« Si l’on nous dit que, pour le bien du football, l’équipe nationale ne doit pas aller à l’Euro, ce ne sera pas un problème », a dit Prandelli à la chaîne de télévision Rai, à une semaine du début du tournoi.
Ni l’UEFA ni la Fédération italienne n’ont pour l’heure évoqué une telle possibilité, mais le technicien semble vouloir se préparer à tous les scénarios.
« Il y a des choses plus importantes », a-t-il souligné.
L’affaire a déjà terni l’image de la Squadra Azzurra qui a vu débarquer la police à son centre d’entraînement en début de semaine.
Le défenseur Domenico Criscito a été écarté de la sélection après avoir été informé qu’il faisait l’objet d’une enquête.
Le gardien Gianluigi Buffon et le défenseur Leonardo Bonucci, tous deux retenus pour la compétition, ont démenti des articles de presse faisant état de leur implication dans des paris illégaux.
« Je ne veux parler que de football, mais ce qui est en train de se passer nous oblige à évoquer autre chose.

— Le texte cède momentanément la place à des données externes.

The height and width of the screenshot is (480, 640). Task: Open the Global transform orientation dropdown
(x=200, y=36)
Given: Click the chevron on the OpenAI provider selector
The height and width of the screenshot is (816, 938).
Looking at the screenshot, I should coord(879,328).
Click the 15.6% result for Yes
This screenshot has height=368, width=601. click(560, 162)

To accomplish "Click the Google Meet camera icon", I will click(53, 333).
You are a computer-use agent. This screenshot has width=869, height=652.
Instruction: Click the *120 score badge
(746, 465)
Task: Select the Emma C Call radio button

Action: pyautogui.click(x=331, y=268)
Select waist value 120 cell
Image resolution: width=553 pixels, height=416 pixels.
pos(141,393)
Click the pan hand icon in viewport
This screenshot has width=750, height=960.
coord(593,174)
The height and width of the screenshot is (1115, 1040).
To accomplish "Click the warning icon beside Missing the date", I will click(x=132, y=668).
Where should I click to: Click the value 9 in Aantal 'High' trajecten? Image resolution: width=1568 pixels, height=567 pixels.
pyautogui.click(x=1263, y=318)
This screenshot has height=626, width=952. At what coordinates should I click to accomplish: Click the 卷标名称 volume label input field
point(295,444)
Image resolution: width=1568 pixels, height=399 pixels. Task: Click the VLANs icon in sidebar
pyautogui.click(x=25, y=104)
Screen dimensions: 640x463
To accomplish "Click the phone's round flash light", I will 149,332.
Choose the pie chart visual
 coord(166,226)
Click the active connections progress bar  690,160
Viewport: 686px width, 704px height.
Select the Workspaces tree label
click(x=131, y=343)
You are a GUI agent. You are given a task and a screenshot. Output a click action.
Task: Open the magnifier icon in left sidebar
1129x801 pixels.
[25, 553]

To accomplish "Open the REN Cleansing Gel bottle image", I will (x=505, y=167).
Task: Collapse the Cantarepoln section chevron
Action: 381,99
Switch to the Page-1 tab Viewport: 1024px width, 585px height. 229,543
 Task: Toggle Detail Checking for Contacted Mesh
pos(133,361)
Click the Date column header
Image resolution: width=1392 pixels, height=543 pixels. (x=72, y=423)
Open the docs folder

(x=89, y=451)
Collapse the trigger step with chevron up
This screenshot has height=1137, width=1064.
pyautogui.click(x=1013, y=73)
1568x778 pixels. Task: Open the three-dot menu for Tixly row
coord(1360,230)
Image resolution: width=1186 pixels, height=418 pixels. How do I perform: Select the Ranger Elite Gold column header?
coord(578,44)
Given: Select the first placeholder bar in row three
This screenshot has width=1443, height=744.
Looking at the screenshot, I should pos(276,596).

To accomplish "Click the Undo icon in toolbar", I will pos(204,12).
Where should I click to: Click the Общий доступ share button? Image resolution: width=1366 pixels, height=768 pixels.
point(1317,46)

Nous continuons à dire que ceux qui sont impliqués n’iront pas à l’Euro », a dit Prandelli avant de prendre la défense des deux Turinois.
« Buffon est très fort, il a une grosse personnalité. Jusqu’à preuve du contraire, les joueurs de la Juventus ne sont pas sous le coup d’une enquête officielle. »
L’Italie avait remporté la Coupe du monde 2006 dans une atmosphère comparable, une vaste enquête sur des matches truqués en série A étant alors en cours.
Elle avait notamment conduit à la rétrogradation en série B de la Juventus de Turin qui avait été déchue de ses titres de champion d’Italie 2005 et 2006.